Regarding the characteristics of the corpus, the final 15 selected studies were in English; published between 2008 and 2015 and produced mainly in the USA (seven articles) followed by Canada (three), and Australia (two). Of the total number of studies analyzed, ten were developed by professionals in universities and the others, in hospitals. Most of the studies adopted a quantitative methodological design (nine articles), followed by qualitative designs (five), and one qualitative and quantitative study.

The results of the content analysis were organized into two units of evidence. The first was: "Flaws in communication: cause, nature, and consequences"; and the second: "Handoff practices: instrument models and effects". The studies were presented descriptively.

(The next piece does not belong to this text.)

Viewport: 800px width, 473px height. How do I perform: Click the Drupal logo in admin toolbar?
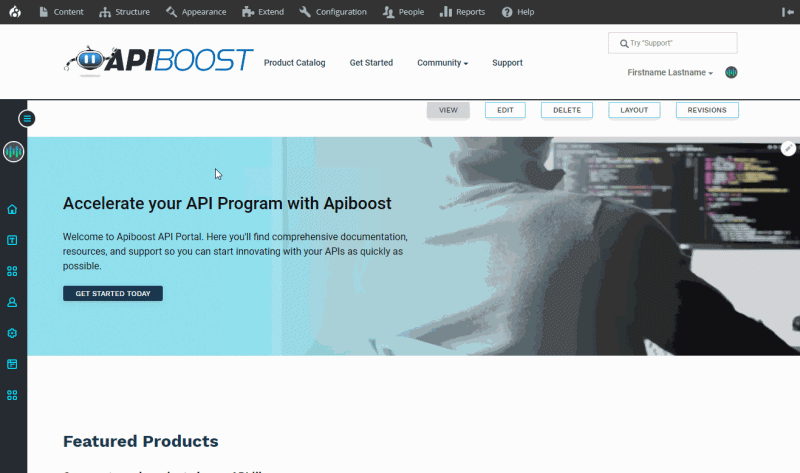click(15, 12)
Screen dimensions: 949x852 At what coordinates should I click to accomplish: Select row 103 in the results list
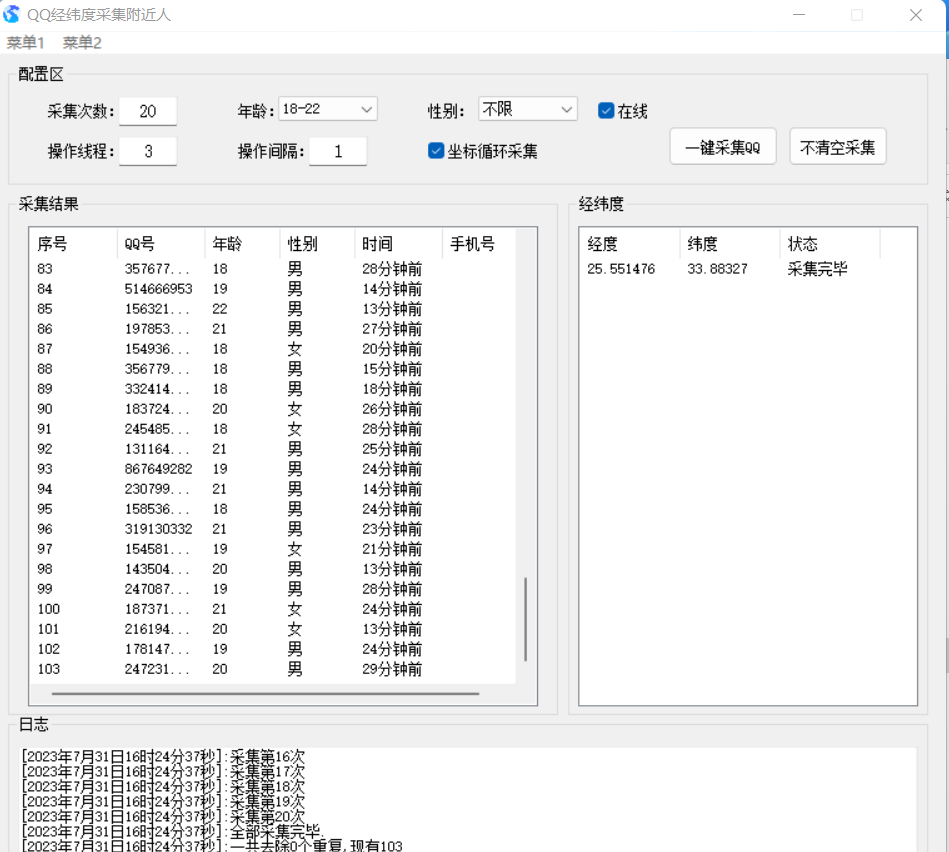(x=200, y=668)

Unit of evidence 1: Flaws in communication: cause, nature and consequences

This unit included studies that described communication breakdowns that occurred in the handoff practices of ICU professionals that could result in harm to patients: A2,14 A3,15 A5,17 A9,9 A10,21 A11,22 and A14.25 Such communication breakdowns are characterized in terms of cause (A315 and A517); nature (A9,9 A10,21 A11,22 A1425); and consequences (A214).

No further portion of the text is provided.